MEXICO CITY - Mexico welcomed millions of children back to school Monday with masks, thermometers and globs of hand sanitizer, as scientists estimated that the new strain of swine flu could have sickened 23,000 people before anyone realized it was an epidemic.
At least 61 people have been killed by swine flu around the world, and the World Health Organization has confirmed 4,800 cases, including the first in mainland China. China scrambled Monday to find and quarantine more than 200 people on the infected man's flight from the U.S., though the University of Missouri campus where he had been studying planned no special precautions.
A study published Monday in the journal Science estimated that Mexico alone may have had 23,000 cases by April 23, the day it announced the epidemic. The study estimates that swine flu kills between 0.4 percent and 1.4 percent of its victims, but lead author Neil Ferguson of Imperial College, London, said the data remains incomplete.
"It's very difficult to quantify the human health impact at this stage," he said.
The reopening of kindergartens and primary and middle schools shut since April 24 was the latest step in Mexico's efforts to restore a sense of normality. Businesses, government services, high schools and universities reopened last week.
But six of Mexico's 31 states put off reopening schools for a week because of local rises in the number of cases, and a seventh ordered a one-day delay.
In Mexico City, children lined up outside the Ignacio L. Vallarta public elementary school so teachers could check students for flu symptoms. Some parents worried schools were opening too soon, but many were also relieved after spending two weeks trying to entertain bored children. Officials said any students with symptoms would be sent home.

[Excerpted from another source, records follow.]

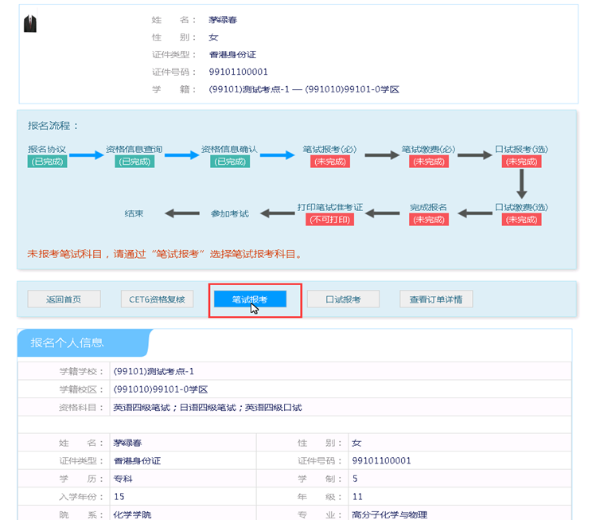
Task: Click downward arrow below 口试报考(选) step
Action: [x=522, y=184]
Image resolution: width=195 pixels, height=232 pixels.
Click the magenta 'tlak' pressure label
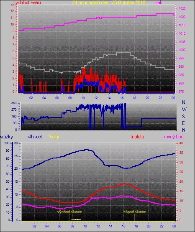point(159,3)
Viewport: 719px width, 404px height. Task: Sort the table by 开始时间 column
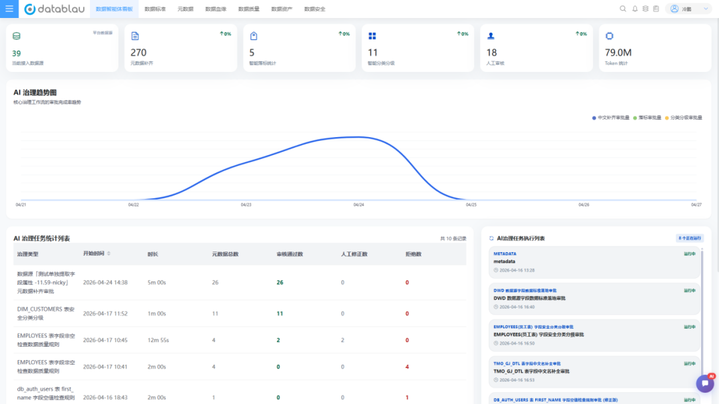[109, 254]
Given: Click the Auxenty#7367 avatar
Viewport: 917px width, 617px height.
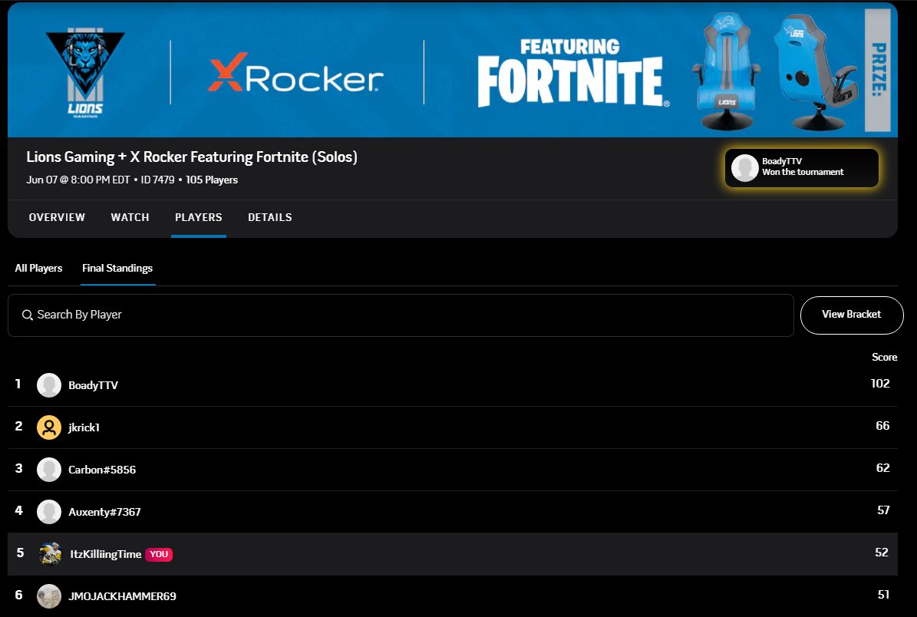Looking at the screenshot, I should tap(49, 511).
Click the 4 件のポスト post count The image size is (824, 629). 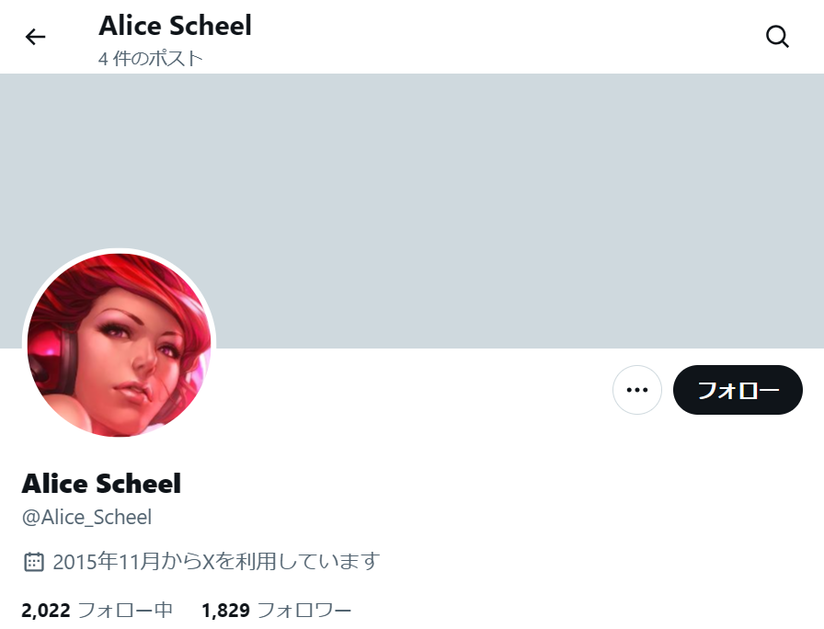click(x=150, y=58)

"It's good that schools are reopening. Our children were getting lazy," said Eugenia Martinez as her 8-year-old son, Edgar, ran around in a white mask and Power Rangers T-shirt. "I think everything is under control."

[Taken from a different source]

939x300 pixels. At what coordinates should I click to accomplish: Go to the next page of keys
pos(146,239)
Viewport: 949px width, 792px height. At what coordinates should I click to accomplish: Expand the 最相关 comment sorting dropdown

The federal Education Department said Monday that all 250,000 schools - except some 30,000 in states that did not reopen Monday - had been cleaned and disinfected as 25 million children prepared to return to class.
"It's very important for families to know that the disease is curable; we have enough medicine to treat any cases that arise," Education Secretary Alonso Lujambio Irazabal said. "As soon as we suspect we have a case we are going to offer antivirals to that person, that teacher, that student."
Mexico also is trying to revive its economy after the epidemic pummeled tourism, the country's third-largest source of legal foreign income. Mexico provided details Monday of a 14 billion peso ($1.1 billion) package to help restaurants, hotels and other businesses.
At least 10 commercial banks are involved in the plan, promising three-month reprieves for small businesses with outstanding loans in Mexico City and two hard-hit states. Small businesses in beach resorts and other tourist destinations were promised a six-month grace period.
"We are not looking for magical or spectacular solutions - which would be illusory - only that businesses have the liquidity need to recover from this emergency," Finance Secretary Agustin Carstens said. "Mexico is facing a very complicated year that combines a flu outbreak with one of the most severe global recessions in the last 60 years."
Meanwhile, the number of countries reporting confirmed swine flu cases grew to 30. The United States now has the most confirmed cases - 2,618 - according to the U.S. Centers for Disease Control and Prevention. Mexico has confirmed 2,059 cases. Swine flu has killed 56 people in Mexico, three in the U.S., one in Canada and one in Costa Rica.
The analysis in Science suggests there are many more cases than those confirmed by laboratories - anywhere from 6,000 to 32,000 cases in Mexico as of April 23. The flu has since spread around the world, and the study said it appears to be substantially more contagious than normal, seasonal flu.
Researchers also compared the DNA of the viruses in 23 confirmed cases, and came up with an estimate of Jan. 12 for their earliest common ancestor - presumably when person-to-person transmission began. But with everything that isn't known, they said it could have been anywhere from Nov. 3 to March 2.
The researchers said the 2009 H1N1 flu appears to be about equal in severity to the flu of 1957 and less severe than the deadly 1918 version.